If you’re growing strawberries at home, knowing your weed management options is essential, Fontenot says.

For strawberries planted between September and mid-November, gardeners still have plenty of time to initiate a good weed management plan. Black plastic mulch is very effective in both keeping berries clean and preventing weed infestation.

Other choices include leaves, pine straw and shredded newspaper.

If you have applied a thick-enough mulch layer, pulling weeds by hand shouldn’t be too big of a chore. Mulch also does more than hold down weeds; it keeps the fruit off bare ground.

“Fruit that develops in contact with soil will rot,” Fontenot says.

She recommends at least 4 inches of mulch, adding that extra-thick layers of pine straw have another benefit in that they can be raked over plants when temperatures drop below freezing to provide a degree or two of protection. And, she says, many gardeners claim that raking pine needles over red berries helps camouflage the fruit from garden thieves such as birds and squirrels.

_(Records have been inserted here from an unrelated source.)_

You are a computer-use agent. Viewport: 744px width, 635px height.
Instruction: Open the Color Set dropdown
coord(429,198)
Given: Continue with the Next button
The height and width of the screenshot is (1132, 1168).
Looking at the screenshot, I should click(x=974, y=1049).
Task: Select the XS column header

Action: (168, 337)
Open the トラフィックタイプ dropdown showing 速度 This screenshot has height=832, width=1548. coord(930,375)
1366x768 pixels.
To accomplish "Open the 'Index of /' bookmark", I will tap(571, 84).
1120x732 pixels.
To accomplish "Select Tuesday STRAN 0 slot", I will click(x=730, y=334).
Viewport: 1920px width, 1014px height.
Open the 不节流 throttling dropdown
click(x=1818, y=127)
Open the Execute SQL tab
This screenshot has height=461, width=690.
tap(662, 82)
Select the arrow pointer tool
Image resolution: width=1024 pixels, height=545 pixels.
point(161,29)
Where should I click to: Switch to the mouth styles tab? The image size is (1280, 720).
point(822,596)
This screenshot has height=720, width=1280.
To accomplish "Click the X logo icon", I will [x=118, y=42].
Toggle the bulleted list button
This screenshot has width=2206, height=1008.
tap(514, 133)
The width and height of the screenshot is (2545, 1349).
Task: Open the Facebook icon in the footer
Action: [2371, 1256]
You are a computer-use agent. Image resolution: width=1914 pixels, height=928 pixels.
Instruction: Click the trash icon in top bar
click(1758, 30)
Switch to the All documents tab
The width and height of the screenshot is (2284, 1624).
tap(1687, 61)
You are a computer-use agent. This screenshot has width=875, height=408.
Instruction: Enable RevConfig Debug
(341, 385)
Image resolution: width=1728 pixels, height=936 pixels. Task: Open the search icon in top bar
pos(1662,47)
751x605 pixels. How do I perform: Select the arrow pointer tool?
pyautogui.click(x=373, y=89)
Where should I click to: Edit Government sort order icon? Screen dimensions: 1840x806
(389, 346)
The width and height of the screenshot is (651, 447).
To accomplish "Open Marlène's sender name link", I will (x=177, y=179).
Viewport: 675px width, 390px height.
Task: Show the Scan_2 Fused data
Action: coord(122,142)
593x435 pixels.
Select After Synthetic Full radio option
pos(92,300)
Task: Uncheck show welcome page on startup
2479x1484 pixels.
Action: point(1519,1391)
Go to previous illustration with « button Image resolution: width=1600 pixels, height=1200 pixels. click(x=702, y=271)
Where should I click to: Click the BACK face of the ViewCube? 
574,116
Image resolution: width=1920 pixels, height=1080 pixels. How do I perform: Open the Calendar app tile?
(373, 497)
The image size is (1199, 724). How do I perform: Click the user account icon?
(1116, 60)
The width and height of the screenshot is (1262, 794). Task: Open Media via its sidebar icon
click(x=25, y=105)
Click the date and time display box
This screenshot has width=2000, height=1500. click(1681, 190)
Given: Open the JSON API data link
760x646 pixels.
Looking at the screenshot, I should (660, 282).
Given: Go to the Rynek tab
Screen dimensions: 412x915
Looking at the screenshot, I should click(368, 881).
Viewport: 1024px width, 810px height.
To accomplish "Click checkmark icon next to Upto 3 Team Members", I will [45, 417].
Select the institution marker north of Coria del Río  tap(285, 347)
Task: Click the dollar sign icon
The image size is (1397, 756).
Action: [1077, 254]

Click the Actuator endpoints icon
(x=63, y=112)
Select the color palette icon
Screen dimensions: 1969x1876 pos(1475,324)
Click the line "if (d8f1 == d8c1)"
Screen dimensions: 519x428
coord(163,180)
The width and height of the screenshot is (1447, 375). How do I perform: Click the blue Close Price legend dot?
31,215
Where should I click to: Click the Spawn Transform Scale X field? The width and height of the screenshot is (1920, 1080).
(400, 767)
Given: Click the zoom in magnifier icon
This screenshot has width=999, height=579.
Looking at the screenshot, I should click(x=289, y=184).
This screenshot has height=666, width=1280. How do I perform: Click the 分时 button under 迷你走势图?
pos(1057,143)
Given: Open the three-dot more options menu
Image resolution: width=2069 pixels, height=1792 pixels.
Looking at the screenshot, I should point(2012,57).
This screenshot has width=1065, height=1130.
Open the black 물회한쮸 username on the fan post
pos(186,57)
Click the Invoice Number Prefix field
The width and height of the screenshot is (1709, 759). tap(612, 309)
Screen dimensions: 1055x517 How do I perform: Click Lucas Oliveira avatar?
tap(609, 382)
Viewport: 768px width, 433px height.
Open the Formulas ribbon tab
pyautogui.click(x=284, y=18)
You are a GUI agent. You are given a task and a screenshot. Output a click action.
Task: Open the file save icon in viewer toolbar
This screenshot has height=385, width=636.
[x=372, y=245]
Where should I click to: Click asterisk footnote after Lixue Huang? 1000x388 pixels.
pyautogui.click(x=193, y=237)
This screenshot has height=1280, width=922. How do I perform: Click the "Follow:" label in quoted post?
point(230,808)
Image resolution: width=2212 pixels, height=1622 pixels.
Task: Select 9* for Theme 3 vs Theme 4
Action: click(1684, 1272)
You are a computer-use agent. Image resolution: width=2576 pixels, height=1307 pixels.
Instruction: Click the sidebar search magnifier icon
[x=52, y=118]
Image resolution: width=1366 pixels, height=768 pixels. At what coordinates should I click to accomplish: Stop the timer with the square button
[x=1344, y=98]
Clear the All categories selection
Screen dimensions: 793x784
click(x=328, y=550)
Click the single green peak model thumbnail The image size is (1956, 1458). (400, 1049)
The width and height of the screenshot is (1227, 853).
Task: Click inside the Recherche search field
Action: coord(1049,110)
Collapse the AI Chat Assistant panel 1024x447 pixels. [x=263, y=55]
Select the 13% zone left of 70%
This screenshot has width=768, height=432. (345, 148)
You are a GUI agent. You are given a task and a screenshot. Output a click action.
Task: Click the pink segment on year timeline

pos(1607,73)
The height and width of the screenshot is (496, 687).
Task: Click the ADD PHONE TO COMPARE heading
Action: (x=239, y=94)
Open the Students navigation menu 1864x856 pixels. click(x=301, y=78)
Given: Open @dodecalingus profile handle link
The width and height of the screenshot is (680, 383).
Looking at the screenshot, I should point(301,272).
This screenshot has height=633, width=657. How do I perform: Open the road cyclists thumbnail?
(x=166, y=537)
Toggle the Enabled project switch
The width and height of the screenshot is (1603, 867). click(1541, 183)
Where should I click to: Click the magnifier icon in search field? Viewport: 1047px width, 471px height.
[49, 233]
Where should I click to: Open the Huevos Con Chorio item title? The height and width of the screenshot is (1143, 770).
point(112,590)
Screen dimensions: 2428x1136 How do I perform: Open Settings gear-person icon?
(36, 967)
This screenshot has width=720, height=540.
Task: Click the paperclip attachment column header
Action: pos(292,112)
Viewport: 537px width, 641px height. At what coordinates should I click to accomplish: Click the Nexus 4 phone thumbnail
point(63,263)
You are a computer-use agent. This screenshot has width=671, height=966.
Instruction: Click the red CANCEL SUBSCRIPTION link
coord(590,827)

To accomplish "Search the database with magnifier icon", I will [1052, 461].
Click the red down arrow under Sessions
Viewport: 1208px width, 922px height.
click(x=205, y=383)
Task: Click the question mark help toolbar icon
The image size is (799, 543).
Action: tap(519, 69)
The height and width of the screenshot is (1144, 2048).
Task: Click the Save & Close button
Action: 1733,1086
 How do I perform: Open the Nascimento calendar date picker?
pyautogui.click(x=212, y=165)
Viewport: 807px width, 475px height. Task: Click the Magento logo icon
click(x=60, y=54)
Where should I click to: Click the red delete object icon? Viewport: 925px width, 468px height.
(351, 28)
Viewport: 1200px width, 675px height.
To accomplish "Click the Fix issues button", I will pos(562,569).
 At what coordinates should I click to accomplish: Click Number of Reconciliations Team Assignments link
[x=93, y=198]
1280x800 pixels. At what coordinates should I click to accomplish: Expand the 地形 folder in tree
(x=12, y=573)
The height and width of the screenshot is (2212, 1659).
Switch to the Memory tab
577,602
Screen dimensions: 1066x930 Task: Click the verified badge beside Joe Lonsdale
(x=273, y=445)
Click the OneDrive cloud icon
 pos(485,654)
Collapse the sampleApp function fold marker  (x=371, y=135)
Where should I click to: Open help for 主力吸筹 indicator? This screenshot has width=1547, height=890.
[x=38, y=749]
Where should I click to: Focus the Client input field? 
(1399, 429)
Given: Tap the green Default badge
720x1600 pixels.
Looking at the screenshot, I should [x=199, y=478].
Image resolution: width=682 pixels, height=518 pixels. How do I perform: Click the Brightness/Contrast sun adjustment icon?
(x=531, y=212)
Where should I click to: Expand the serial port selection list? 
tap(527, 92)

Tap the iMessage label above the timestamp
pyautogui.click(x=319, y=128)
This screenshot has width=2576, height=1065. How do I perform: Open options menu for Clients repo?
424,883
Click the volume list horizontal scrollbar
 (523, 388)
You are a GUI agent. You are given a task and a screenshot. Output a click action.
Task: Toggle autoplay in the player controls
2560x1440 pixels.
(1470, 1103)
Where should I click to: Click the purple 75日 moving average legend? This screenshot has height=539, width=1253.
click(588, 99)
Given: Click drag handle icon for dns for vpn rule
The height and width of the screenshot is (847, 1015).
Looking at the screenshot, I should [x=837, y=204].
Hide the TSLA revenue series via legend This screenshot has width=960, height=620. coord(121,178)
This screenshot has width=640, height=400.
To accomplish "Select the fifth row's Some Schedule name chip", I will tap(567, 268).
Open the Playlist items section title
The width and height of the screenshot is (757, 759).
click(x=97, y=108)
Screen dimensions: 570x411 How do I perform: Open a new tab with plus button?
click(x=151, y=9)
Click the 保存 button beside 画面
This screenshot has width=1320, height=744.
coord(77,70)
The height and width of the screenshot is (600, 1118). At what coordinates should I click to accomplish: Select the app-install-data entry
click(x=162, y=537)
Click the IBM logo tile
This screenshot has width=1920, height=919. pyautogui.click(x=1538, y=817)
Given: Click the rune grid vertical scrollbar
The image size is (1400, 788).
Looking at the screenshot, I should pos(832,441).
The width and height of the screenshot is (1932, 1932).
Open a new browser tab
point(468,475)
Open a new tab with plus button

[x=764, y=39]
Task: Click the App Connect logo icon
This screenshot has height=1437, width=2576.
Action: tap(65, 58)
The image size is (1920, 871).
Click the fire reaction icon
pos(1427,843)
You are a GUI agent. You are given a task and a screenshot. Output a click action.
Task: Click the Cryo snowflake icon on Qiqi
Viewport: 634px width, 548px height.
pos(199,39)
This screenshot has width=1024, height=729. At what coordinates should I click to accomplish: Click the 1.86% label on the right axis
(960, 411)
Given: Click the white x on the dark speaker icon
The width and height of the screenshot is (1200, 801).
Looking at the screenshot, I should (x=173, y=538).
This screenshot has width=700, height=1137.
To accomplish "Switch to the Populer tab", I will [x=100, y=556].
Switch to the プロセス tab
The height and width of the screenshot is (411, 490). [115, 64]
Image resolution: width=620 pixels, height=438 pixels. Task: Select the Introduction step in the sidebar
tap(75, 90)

For gardeners who insist on using herbicides, chemicals labeled for use in and around strawberries are really limited.

Corn gluten meal packaged and sold by Preen is one of the only preemergent herbicides available to home gardeners. This product is organically labelled, but can be used only after strawberry plants are established in the garden and are at least 3 inches tall.

Once weeds break through the initial barrier of mulch and preemergent herbicide, gardeners have two chemical options.

Grasses can be controlled by spraying sethoxydim, a selective herbicide that only kills grasses. Applying sethoxydim over the top of the plants will not injure the berries.

If you have both grasses and broadleaf weeds, you can apply pelargonic acid, sold primarily as Scythe. This is an organic herbicide that will knock back annual weeds but requires several applications to kill perennial weeds.

Because pelargonic acid is non-selective, it will kill or injure both broadleaf and grass plants — including strawberries.

“Be very careful not to spray it on the berry plants,” Fontenot cautions. “Rather, use it in the row middles or around plants.”

As always, read and follow all label directions on garden chemicals.